Apesar da orientação contrária da Oposição, nove deputados do Partido Liberal (PL) votaram a favor do requerimento, sendo decisivos para o avanço da pauta. Sem esses votos, a proposta não teria atingido o número necessário para a aprovação. Os parlamentares do PL que apoiaram o projeto foram Adilson Barroso (PL-SP), Antonio Carlos Rodrigues (PL-SP), Luiz Carlos Motta (PL-SP), Marcelo Álvaro Antônio (PL-MG), Pastor Eurico (PL-PE), Robinson Faria (PL-RN), Rosângela Reis (PL-MG), Soraya Santos (PL-RJ) e Wellington Roberto (PL-PB).
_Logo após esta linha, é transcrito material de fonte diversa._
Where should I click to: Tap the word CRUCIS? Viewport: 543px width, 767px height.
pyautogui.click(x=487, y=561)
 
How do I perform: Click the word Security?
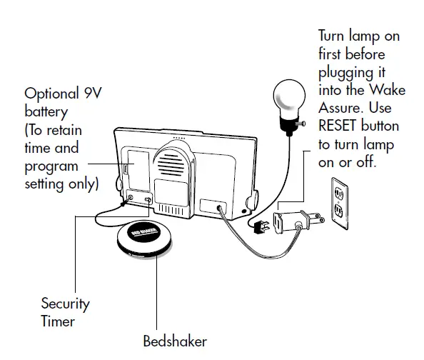tap(66, 304)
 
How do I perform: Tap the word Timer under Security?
tap(58, 321)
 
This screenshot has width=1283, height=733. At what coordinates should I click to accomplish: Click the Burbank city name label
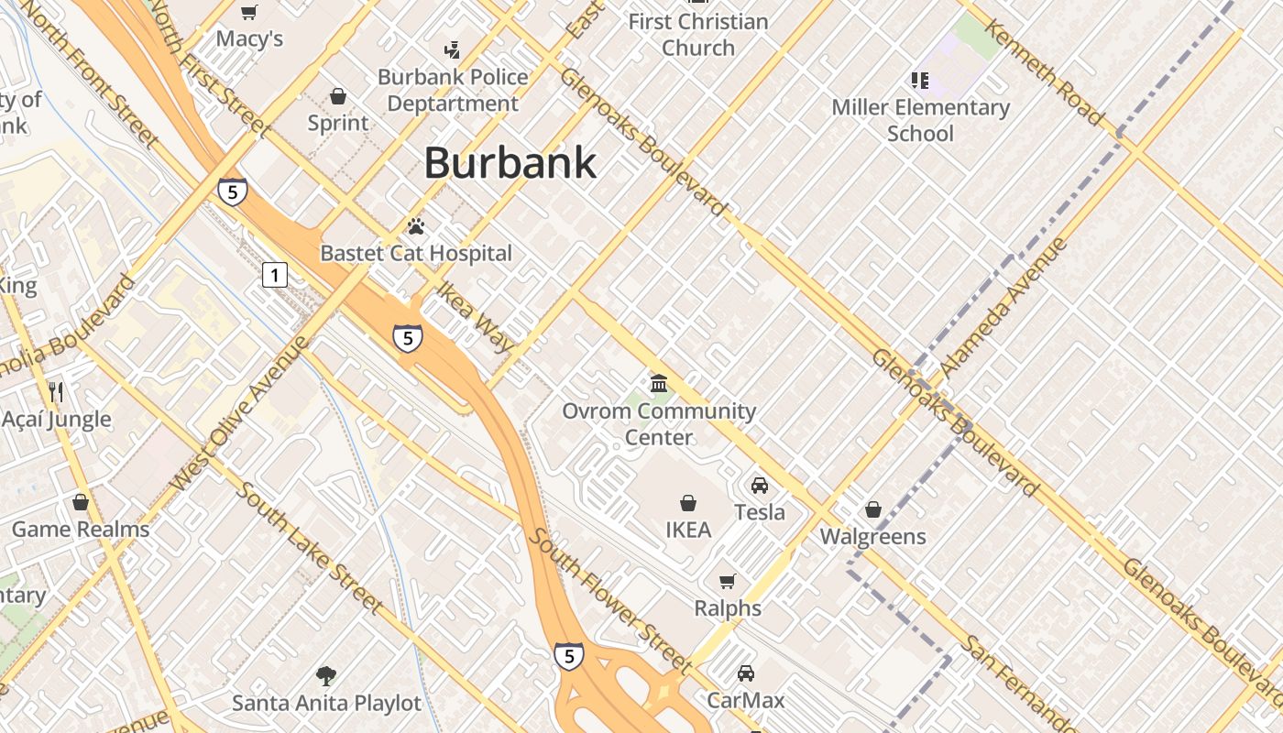click(510, 163)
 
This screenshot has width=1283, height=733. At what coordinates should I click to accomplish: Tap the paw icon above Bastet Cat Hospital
click(416, 225)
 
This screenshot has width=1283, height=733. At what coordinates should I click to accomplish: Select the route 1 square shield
click(275, 274)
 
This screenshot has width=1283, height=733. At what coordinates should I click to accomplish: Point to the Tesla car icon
click(760, 486)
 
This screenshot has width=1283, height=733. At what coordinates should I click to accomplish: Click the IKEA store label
click(688, 530)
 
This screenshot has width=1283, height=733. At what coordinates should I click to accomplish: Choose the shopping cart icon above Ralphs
click(728, 581)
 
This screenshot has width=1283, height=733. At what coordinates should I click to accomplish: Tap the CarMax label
click(746, 701)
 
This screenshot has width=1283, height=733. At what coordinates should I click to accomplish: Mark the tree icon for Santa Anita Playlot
click(325, 676)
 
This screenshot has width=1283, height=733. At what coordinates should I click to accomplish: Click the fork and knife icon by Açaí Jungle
click(56, 392)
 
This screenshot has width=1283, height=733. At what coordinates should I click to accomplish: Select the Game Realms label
click(81, 530)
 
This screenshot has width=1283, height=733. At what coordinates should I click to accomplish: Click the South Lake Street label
click(309, 546)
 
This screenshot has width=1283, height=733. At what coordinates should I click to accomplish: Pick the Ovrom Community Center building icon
click(659, 383)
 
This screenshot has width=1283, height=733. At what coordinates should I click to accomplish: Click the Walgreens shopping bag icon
click(873, 509)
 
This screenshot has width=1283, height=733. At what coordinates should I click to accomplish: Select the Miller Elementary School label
click(920, 120)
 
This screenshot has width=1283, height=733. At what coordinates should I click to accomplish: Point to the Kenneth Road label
click(1044, 71)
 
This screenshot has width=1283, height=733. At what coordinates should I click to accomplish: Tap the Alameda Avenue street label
click(1003, 307)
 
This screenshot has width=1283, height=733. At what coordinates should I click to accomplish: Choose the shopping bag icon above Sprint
click(338, 96)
Ainda assim, 49 deputados da mesma legenda se posicionaram contra.
De acordo com o projeto, os novos cargos comissionados terão um custo estimado de R$ 7,78 milhões em 2025 e R$ 7,81 milhões em 2026. O presidente do STF, ministro Luís Roberto Barroso, justificou a criação das funções como essencial para atrair e reter profissionais altamente qualificados que possam dar suporte aos ministros.
Com a aprovação do requerimento de urgência, o projeto poderá ser votado diretamente em plenário, sem necessidade de tramitação pelas comissões. Caso aprovado, as novas funções serão implementadas conforme o texto apresentado.